年下ヤンキーをなめちゃいけない理由
「それで付き合ったの!?」
先ほどから、キャーキャーと楽しそうに黄色い声を出す詩織。
「いいね、じゃあクリスマスも一緒に過ごすの?」
「あ……」
ほ、ほんとだ……。今週末は、12月25日、クリスマスだ。
たしかに、恋人同士はクリスマスを一緒に過ごすっていうけど……。
頭の中に思い浮かぶのは、流くんと……大学受験。
2月に受験を控えているから、もうあと2ヶ月しかないのだ。
受かるように頑張ってるけど……正直、自信満々ってわけでもない。
ちょっぴり怖い。
「わかんない……」
そういえば、流くんと学校以外の場所で会ったこと、ないな……。
でも、流くんはお友達からも人気だから、クリスマスも友達と過ごすのかな。
詩織も彼氏がいて、きっと彼氏さんとクリスマスを過ごすんだろうけど……。
もし私が流くんを誘って、予定があるからって断られたら……と思うと、なかなか怖くて言い出せない。

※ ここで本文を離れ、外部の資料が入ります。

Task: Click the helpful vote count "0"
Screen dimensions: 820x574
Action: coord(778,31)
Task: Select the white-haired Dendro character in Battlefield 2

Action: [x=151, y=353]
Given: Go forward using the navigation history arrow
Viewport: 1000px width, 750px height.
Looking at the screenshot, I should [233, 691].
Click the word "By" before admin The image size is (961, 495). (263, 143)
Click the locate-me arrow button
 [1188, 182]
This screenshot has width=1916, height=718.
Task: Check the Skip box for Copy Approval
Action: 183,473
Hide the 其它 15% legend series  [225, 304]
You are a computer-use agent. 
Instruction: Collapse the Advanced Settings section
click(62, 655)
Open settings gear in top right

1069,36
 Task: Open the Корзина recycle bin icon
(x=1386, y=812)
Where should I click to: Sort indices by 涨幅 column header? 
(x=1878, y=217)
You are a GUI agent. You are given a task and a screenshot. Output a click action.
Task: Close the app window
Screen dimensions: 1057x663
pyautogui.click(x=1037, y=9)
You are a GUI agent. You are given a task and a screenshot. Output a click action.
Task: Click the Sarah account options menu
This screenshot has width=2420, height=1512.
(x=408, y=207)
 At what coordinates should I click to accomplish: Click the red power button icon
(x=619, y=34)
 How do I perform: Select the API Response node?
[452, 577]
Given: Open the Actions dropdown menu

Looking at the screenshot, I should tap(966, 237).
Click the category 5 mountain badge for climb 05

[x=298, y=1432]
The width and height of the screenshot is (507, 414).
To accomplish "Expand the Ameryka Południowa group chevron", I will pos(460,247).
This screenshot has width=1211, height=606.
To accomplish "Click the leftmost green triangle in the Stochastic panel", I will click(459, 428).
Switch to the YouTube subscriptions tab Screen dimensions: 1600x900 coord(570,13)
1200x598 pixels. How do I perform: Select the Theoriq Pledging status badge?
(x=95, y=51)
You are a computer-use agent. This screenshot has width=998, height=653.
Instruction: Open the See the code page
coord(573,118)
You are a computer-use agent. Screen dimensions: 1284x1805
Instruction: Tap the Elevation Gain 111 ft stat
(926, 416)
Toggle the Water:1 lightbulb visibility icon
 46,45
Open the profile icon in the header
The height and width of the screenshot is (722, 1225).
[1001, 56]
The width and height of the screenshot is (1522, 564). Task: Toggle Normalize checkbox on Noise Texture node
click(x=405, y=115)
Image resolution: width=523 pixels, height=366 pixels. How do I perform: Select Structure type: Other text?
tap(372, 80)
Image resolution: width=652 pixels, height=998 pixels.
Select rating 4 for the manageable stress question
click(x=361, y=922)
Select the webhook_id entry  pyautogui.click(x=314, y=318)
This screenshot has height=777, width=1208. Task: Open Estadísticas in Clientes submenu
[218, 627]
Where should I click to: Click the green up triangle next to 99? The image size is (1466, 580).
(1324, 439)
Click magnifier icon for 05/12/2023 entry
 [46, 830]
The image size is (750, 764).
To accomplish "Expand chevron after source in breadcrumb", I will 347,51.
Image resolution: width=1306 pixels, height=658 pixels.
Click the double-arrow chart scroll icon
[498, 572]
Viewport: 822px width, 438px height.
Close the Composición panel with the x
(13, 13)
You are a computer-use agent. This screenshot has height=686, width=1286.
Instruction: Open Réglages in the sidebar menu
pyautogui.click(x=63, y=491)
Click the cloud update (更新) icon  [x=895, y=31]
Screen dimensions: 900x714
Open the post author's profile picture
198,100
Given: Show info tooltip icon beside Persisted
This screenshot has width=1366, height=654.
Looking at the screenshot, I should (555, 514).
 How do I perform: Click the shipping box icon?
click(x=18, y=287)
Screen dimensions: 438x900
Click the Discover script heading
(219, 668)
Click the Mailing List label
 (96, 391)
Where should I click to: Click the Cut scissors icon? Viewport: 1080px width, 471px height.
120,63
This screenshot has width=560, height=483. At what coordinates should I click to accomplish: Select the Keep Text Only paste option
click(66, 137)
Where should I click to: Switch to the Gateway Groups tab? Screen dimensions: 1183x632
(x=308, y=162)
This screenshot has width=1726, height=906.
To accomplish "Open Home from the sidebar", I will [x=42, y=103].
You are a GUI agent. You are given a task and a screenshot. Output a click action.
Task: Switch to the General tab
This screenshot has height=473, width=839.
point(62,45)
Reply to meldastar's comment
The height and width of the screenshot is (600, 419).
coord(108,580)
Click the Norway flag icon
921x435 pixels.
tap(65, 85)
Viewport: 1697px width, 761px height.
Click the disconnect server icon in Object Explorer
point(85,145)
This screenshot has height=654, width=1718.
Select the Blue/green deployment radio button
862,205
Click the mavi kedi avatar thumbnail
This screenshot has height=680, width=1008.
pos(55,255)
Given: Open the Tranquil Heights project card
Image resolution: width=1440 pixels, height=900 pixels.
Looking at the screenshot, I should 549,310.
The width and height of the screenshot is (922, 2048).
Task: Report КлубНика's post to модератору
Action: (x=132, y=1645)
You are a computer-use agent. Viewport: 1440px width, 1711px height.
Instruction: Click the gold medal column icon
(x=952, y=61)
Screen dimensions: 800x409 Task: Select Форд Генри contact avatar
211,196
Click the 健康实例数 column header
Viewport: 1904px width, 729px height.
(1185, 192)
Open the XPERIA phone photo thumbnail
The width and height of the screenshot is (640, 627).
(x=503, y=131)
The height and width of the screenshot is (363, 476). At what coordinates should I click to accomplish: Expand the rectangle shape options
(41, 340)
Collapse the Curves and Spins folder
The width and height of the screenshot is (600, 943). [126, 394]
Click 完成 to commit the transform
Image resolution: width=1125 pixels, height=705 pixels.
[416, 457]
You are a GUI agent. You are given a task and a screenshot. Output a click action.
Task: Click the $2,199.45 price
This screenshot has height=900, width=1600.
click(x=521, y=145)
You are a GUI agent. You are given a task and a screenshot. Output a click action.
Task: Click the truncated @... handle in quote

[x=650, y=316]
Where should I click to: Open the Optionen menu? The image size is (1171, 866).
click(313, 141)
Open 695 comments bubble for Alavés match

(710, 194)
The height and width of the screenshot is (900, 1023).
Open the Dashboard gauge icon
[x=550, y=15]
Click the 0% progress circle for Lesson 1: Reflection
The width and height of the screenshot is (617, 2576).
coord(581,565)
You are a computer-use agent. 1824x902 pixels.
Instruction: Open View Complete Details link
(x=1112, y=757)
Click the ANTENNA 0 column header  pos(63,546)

「でも話を聞く限り、黒川くん、海花にベタ惚れだね。誘ったら絶対来てくれると思うけどなぁ……」
「さ、誘ってみようかな……?」
「頑張って!」
そう言って私に目配せをすると、詩織は小走りで教室を出ていった。
どうしたんだろ……と、さっき詩織が目配せした方向に視線を向けると___。
「っえ……!?」
な、流くん……!?
教室のドアの前で、私を待つ流くんの姿。
み、見間違いかな……と思って頰をつねってみたけれど、どうやら現実らしい。
どうりでさっきから、ちょっとだけ廊下が騒がしいはずだ。
教室内にいた女子のクラスメイトが一斉に目を輝かせ、身なりを整え出す。
私は、慌てて席から立ち上がると、何もないところで足を絡ませてつまずきながらも、流くんのもとへ行く。
「どっ、どうしたの……!?3年フロアまで!」
「や、特に用はないんですけど……」
ゴニョゴニョと口ごもる流くんは、まるで大型犬みたい。
見えない尻尾を振っているのがバレバレなように、嬉しそうな表情が隠しきれていなかった。
「あ、会いたかったって……こと……?」
図星を突かれたのか、わかりやすく目線を逸らされる。
か、かわいい……。
流くん、付き合ってなかった頃から変わったことがひとつだけある。
「別に、なんでもよくないですか」
それは、重度のツンデレだということ。
告白してくれた時は、何度も私に「好き」と伝えてくれて、甘えたが全開モードだったのだけれど。
それ以来、今日のこれみたいに、ツンツンモードが前線に出ている。
意外と照れ屋なのかな。
クスッと笑うと、流くんは眉間にしわを寄せて「なんですか」と口を尖らせた。
「あっ、流くん!今日、一緒に帰れないや……ごめんね」
予定が揃う日は、2人で一緒に帰ってるのだけれど、私が委員会に入っているせいで帰れない日もあるわけで……。
そう謝ると、流くんは「わかった」と頷いた。
「先輩」
「うん?」
「クリスマス、予定空いてますか」
クリスマス、その単語を聞いてドキッとする。
「も、もちろん空いてるよ……?」
「……会いたい」
甘えるようにそうつぶやいた流くん。
まさか本当に会えるなんて、思ってなかった。しかも、流くんの方から誘ってくれるなんて。
休みの日に流くんに会えるのと、素直に流くんが「会いたい」なんて言ってくれたので、嬉しくて嬉しくてもうその場で踊り出したい気分だった。
でも、そんな気持ちはグッと堪え、代わりに満面の笑みを浮かべる。
「うん!」
そう言うと、流くんは嬉しそうに微笑んで同じようにうん、と頷いた。